Oleh : Ahmad Sastra
Dan aku tidak menciptakan jin dan manusia
melainkan supaya mereka mengabdi kepada-Ku (QS Adz Dzariyat : 56)
Transendensi (transcendence) adalah konsep
filsafat yang merujuk pada kemampuan sesuatu untuk melampaui atau melebihi
batasan-batasan yang ada. Transendensi metafisik merujuk pada kemampuan sesuatu
untuk melampaui batasan-batasan fisik dan material. Contohnya, konsep Tuhan
yang transenden berarti bahwa Tuhan melampaui batasan-batasan fisik dan
material.
Transendensi etis merujuk pada kemampuan
individu untuk melampaui batasan-batasan moral dan etis. Contohnya, individu
yang memiliki kemampuan transendensi etis dapat memahami dan menghormati
keberadaan orang lain yang berbeda dengan mereka.
Transendensi spiritual merujuk pada
kemampuan individu untuk melampaui batasan-batasan spiritual dan mencapai
kesadaran yang lebih tinggi. Contohnya, individu yang memiliki kemampuan
transendensi spiritual dapat mengalami kesadaran yang lebih tinggi dan memahami
keberadaan Tuhan.
Filsuf yang berkontribusi pada konsep transendensi
adalah Plato yang berpendapat bahwa dunia yang kita lihat hanyalah bayangan
dari realitas yang sebenarnya, dan bahwa realitas yang sebenarnya adalah
transenden.
Kedua, Immanuel Kant yang berpendapat
bahwa transendensi adalah kemampuan untuk melampaui batasan-batasan pengetahuan
manusia. Ketiga, Emmanuel Levinas yang berpendapat bahwa transendensi adalah
kemampuan untuk melampaui batasan-batasan etis dan moral, dan untuk memahami
dan menghormati keberadaan orang lain.
Ada juga konsep transendensi ego yang merujuk pada
konsep untuk melampaui atau melebihi ego, yang sering dibahas dalam konteks
filsafat, psikologi, dan spiritualitas. "Ego" dalam konteks ini
adalah rasa diri atau identitas individu, bagian dari kesadaran yang
berhubungan dengan keinginan pribadi, ketakutan, dan batasan-batasan diri.
"Transendensi" berarti melampaui batas-batas tersebut atau mengatasi
keterbatasan pengalaman biasa.
Sementara, konsep transendensi dalam Islam merujuk
pada keyakinan bahwa Allah (Tuhan) berada di luar batasan waktu, ruang, dan
dimensi fisik yang dapat dipahami oleh manusia. Transendensi Allah berarti
bahwa Tuhan tidak dapat disamakan dengan makhluk-Nya, tidak terikat oleh hukum
alam, dan tidak dapat dijangkau atau dipahami sepenuhnya oleh akal manusia.
···
LANGKAH PENGERJAAN =
a) Tulis ulang paragraf dalam teks tentang transendensi yang diawali "Sementara, konsep transendensi dalam Islam" menjadi daftar poin singkat yang tetap memuat fakta-fakta utamanya.
b) Sunting bagian teks tentang transendensi mulai dari "Transendensi spiritual merujuk" dan terus hingga "keberadaan orang lain.", lalu tuliskan kembali dengan mengganti "bayangan" menjadi "pantulan".

Data pencarian kata dan elemen
···
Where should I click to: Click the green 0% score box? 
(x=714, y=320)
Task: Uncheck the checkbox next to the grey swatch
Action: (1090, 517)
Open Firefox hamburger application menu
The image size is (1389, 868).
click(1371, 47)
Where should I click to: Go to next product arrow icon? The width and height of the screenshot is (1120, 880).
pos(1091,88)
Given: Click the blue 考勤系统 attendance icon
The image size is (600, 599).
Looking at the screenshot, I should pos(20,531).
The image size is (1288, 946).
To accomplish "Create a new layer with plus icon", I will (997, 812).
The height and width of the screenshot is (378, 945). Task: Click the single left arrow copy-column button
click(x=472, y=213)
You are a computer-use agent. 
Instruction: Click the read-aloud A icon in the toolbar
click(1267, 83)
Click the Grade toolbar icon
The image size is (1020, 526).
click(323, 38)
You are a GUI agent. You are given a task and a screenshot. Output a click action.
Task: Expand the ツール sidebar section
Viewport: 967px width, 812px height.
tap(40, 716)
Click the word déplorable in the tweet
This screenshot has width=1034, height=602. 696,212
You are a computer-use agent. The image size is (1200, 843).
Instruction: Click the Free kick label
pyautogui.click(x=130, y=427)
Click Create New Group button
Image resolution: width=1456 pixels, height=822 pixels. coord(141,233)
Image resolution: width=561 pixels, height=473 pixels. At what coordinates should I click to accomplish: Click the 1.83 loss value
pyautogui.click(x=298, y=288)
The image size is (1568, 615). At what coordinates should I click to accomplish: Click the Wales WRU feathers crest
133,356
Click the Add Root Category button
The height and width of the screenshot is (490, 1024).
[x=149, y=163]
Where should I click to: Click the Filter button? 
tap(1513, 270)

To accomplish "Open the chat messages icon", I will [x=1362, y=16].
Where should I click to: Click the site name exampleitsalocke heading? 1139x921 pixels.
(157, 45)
···
JAWABAN LATIHAN =
a)
- Dalam Islam, transendensi merujuk pada keyakinan bahwa Allah berada di luar batasan waktu, ruang, dan dimensi fisik yang dapat dipahami manusia.
- Tuhan tidak dapat disamakan dengan makhluk-Nya.
- Tuhan tidak terikat oleh hukum alam.
- Tuhan tidak dapat dijangkau atau dipahami sepenuhnya oleh akal manusia.

b)
Transendensi spiritual merujuk pada
kemampuan individu untuk melampaui batasan-batasan spiritual dan mencapai
kesadaran yang lebih tinggi. Contohnya, individu yang memiliki kemampuan
transendensi spiritual dapat mengalami kesadaran yang lebih tinggi dan memahami
keberadaan Tuhan.
Filsuf yang berkontribusi pada konsep transendensi
adalah Plato yang berpendapat bahwa dunia yang kita lihat hanyalah pantulan
dari realitas yang sebenarnya, dan bahwa realitas yang sebenarnya adalah
transenden.
Kedua, Immanuel Kant yang berpendapat
bahwa transendensi adalah kemampuan untuk melampaui batasan-batasan pengetahuan
manusia. Ketiga, Emmanuel Levinas yang berpendapat bahwa transendensi adalah
kemampuan untuk melampaui batasan-batasan etis dan moral, dan untuk memahami
dan menghormati keberadaan orang lain.